### THE EXERCISE
Copy the records word for word, from the first line up to and including the line with "pos(249,159)".

══════

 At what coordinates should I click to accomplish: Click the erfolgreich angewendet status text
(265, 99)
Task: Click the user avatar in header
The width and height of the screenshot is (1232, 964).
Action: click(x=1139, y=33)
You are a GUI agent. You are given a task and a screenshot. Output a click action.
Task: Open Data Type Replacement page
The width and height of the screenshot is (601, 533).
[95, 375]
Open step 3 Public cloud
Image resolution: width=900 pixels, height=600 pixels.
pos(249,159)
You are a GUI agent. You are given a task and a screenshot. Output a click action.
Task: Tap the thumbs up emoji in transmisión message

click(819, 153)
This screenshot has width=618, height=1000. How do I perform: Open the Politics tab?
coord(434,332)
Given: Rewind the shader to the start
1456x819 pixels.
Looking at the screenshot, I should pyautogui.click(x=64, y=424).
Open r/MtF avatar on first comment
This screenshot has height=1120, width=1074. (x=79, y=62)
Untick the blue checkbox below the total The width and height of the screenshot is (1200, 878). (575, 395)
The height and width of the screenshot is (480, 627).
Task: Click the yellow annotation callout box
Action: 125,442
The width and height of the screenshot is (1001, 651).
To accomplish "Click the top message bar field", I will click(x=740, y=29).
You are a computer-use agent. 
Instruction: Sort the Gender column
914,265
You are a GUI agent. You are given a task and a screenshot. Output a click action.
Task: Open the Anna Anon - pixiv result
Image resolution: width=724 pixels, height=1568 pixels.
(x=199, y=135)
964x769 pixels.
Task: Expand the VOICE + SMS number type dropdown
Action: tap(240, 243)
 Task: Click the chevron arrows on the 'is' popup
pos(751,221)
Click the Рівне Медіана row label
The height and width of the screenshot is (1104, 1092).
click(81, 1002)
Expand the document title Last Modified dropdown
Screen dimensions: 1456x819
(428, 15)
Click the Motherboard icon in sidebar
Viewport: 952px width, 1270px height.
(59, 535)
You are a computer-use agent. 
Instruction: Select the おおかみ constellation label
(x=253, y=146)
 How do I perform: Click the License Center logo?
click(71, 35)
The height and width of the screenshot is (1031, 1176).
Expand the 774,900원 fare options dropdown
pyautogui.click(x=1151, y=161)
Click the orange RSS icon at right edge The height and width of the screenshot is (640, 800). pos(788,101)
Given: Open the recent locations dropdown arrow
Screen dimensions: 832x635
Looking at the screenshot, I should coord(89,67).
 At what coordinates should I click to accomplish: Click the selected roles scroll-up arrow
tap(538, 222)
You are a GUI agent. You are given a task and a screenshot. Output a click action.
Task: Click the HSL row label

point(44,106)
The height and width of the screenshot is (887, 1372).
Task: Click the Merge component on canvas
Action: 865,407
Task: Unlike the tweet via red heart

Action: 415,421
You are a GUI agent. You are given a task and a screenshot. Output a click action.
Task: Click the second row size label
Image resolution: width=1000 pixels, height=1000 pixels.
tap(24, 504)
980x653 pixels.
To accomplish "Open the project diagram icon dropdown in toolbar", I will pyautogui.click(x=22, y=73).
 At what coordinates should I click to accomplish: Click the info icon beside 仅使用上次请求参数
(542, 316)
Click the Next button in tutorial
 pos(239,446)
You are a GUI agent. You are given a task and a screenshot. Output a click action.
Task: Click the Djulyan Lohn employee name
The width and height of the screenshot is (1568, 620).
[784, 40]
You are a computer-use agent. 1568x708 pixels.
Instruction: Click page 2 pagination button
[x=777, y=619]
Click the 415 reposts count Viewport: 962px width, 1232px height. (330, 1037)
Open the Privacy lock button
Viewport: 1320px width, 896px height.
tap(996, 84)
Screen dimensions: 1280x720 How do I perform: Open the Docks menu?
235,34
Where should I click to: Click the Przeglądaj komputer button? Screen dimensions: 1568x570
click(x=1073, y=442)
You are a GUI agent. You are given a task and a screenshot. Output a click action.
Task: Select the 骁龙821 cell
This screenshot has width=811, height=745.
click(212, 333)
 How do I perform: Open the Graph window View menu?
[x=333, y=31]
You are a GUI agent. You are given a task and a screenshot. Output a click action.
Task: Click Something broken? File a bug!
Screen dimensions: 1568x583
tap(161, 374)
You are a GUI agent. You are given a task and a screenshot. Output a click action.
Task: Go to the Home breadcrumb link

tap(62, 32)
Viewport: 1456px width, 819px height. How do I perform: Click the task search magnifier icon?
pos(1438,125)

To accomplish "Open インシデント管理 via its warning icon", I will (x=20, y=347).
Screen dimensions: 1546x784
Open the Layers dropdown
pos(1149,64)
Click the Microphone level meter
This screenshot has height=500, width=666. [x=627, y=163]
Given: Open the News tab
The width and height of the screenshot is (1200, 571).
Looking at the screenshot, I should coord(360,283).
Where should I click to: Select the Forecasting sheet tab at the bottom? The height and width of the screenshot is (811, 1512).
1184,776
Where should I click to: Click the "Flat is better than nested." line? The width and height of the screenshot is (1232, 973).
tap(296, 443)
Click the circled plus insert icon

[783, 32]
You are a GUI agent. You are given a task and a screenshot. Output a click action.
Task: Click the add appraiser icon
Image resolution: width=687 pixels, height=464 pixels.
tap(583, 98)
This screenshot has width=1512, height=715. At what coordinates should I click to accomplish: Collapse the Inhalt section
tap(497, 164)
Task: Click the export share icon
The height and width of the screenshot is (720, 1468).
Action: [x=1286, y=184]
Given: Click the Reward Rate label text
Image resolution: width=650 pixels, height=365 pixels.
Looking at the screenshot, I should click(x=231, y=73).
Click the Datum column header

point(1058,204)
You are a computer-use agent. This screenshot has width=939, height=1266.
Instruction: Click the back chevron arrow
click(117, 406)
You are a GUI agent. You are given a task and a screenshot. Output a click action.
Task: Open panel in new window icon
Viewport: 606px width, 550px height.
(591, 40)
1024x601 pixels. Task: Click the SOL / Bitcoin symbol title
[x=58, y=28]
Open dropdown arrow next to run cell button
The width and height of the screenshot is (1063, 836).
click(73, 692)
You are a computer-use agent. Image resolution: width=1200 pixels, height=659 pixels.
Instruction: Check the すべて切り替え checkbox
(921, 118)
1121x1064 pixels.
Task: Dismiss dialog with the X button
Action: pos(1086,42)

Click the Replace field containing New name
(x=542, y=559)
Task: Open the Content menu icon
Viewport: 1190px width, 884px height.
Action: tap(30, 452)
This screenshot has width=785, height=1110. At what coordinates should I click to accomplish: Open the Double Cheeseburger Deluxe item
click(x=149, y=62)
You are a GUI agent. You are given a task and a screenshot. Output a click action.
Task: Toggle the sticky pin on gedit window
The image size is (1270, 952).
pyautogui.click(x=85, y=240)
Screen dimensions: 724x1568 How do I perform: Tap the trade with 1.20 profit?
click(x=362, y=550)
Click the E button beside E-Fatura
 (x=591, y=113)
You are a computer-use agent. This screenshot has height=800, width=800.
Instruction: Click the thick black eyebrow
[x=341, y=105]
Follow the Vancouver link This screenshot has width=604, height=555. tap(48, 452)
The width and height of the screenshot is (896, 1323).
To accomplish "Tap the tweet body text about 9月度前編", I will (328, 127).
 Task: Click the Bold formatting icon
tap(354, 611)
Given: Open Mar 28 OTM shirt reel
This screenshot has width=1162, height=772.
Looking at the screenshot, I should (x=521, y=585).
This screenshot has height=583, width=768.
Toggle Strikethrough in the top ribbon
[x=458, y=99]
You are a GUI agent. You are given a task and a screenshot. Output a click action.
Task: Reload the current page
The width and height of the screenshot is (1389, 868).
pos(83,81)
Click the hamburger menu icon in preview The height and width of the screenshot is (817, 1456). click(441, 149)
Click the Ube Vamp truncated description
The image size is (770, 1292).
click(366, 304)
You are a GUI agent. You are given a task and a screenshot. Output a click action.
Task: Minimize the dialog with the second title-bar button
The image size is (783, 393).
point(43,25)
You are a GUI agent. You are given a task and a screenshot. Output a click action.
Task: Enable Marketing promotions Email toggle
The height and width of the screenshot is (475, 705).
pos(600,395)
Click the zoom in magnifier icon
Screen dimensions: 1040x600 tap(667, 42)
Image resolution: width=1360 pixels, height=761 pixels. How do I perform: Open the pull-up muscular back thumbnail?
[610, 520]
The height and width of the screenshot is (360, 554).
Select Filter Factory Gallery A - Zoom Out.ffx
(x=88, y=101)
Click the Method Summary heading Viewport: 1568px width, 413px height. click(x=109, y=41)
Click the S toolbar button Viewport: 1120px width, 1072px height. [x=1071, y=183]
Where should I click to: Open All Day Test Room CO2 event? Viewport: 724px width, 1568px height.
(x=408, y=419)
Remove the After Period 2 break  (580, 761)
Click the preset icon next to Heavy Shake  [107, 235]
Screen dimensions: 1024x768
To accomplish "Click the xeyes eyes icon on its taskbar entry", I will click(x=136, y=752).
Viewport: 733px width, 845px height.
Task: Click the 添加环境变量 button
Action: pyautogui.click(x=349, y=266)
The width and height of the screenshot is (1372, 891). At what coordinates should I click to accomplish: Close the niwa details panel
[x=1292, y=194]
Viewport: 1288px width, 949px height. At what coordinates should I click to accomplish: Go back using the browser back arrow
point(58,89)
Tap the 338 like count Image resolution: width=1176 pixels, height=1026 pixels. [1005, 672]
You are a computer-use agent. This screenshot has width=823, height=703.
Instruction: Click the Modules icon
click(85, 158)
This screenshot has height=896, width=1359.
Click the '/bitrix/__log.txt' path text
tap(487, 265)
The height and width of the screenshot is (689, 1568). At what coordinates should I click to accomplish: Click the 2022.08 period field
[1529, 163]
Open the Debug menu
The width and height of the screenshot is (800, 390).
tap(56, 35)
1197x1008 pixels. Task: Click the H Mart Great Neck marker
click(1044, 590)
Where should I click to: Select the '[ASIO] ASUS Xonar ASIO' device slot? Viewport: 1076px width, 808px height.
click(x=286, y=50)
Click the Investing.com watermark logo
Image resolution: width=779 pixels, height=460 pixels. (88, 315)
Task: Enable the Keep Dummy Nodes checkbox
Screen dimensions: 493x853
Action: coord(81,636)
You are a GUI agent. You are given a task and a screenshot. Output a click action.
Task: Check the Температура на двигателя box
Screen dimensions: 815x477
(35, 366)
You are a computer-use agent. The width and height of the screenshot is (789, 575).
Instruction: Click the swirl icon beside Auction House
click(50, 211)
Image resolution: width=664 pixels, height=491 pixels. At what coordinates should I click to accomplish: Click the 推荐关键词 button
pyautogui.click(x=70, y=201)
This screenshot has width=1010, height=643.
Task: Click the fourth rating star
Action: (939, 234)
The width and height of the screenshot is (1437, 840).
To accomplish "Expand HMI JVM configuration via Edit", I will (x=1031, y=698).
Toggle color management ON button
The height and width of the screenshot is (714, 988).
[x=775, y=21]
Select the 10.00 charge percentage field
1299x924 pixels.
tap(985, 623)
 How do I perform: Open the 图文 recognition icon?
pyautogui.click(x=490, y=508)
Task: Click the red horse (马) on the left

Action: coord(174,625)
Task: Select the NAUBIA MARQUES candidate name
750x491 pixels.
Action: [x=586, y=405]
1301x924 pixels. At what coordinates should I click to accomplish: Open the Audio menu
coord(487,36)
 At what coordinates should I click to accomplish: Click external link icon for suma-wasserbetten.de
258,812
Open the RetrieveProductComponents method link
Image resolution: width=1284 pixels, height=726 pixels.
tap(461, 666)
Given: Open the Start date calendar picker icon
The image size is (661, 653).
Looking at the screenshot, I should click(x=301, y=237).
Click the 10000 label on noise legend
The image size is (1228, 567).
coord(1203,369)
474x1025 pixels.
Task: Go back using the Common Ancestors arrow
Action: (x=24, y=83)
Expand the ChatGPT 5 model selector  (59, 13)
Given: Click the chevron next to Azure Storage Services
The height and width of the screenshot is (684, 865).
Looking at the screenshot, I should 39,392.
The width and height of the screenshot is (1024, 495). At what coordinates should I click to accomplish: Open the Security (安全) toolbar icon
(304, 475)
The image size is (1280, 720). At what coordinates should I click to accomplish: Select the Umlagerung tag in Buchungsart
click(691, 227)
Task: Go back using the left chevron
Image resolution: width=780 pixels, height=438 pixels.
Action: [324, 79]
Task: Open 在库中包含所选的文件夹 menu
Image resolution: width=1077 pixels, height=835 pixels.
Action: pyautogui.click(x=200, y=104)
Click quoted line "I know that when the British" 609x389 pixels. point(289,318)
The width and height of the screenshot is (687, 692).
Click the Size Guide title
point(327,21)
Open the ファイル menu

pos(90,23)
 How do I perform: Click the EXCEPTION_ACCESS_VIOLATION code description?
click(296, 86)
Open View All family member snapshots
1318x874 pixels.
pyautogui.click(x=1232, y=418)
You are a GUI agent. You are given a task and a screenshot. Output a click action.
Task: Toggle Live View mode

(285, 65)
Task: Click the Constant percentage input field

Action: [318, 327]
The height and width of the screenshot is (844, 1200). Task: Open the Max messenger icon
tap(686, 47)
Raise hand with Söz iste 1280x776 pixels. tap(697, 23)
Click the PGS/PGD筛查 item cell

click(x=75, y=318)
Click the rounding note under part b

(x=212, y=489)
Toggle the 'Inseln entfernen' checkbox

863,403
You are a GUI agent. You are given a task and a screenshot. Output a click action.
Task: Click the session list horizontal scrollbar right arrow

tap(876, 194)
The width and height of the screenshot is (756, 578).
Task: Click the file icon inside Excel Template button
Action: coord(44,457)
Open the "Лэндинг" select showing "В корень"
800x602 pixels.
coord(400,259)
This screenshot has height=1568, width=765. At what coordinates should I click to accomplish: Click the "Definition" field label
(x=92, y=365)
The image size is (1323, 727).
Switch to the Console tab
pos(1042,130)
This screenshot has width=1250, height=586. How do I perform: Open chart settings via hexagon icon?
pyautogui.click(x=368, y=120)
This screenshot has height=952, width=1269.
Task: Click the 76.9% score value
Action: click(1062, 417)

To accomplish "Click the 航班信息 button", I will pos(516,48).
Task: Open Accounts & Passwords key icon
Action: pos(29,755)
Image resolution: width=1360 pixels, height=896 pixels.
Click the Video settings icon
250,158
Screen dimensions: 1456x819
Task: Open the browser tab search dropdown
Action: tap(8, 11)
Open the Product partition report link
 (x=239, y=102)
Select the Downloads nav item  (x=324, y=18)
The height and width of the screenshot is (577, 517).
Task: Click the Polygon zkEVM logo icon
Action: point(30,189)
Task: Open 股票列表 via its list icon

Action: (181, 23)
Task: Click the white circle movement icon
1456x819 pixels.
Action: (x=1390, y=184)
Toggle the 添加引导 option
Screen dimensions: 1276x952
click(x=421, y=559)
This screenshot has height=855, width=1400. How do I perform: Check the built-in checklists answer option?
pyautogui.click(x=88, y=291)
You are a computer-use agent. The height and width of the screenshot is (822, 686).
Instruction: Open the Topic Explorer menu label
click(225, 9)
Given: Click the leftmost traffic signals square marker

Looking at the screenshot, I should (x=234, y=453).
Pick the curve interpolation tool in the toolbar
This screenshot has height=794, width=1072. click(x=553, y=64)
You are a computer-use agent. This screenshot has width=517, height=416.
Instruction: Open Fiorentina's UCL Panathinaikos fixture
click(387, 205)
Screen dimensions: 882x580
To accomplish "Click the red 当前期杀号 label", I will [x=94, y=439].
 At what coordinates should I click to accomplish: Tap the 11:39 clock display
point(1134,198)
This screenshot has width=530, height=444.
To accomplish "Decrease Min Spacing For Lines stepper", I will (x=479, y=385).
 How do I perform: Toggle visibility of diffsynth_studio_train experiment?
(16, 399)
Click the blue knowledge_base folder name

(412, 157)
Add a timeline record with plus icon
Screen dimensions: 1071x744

══════

### THE RESULT
 At what coordinates should I click to accomplish: Click the erfolgreich angewendet status text
(265, 99)
Task: Click the user avatar in header
The width and height of the screenshot is (1232, 964).
Action: click(x=1139, y=33)
You are a GUI agent. You are given a task and a screenshot. Output a click action.
Task: Open Data Type Replacement page
The width and height of the screenshot is (601, 533).
[95, 375]
Open step 3 Public cloud
Image resolution: width=900 pixels, height=600 pixels.
pos(249,159)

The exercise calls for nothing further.